# [The data]
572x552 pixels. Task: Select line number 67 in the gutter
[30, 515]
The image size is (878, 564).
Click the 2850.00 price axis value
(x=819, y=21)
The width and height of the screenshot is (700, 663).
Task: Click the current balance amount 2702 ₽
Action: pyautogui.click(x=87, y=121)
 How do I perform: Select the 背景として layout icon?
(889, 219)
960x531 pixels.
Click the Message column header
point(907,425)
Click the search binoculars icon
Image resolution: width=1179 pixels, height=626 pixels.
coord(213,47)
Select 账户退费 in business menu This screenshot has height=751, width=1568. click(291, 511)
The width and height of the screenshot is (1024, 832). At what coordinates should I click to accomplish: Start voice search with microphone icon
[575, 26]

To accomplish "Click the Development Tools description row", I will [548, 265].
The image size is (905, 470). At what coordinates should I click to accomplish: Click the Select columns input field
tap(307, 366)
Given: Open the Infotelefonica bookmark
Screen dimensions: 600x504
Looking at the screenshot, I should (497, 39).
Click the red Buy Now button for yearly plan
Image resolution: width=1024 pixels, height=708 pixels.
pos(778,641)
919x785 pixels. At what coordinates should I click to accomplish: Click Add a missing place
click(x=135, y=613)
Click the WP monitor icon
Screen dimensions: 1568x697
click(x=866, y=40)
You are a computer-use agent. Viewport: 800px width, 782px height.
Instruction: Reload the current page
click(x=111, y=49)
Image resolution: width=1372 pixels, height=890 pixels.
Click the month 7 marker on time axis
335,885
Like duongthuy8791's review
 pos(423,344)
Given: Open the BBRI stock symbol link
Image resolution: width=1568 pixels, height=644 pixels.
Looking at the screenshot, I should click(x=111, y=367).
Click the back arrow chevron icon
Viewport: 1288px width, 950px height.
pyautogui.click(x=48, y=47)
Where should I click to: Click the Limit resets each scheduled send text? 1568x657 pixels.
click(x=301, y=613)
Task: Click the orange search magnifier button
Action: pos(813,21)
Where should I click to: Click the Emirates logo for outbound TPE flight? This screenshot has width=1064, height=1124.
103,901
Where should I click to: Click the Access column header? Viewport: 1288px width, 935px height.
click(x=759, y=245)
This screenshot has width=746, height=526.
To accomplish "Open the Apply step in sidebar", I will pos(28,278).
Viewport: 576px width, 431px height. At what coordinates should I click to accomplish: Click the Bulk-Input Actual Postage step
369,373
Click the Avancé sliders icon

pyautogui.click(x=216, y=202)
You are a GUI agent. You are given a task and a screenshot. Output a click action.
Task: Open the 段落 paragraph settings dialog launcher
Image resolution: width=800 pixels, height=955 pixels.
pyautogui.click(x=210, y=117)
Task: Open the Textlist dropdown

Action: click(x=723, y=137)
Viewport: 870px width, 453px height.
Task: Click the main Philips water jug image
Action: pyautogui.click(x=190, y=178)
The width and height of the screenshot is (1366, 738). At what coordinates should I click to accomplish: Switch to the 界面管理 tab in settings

# [Required action]
Scan the lines above for "This screenshot has width=746, height=526." and for "You are a GUI". Repeat exactly the line holding each of them and every line in between.

# [Output for this task]
This screenshot has width=746, height=526.
To accomplish "Open the Apply step in sidebar", I will pos(28,278).
Viewport: 576px width, 431px height. At what coordinates should I click to accomplish: Click the Bulk-Input Actual Postage step
369,373
Click the Avancé sliders icon

pyautogui.click(x=216, y=202)
You are a GUI agent. You are given a task and a screenshot. Output a click action.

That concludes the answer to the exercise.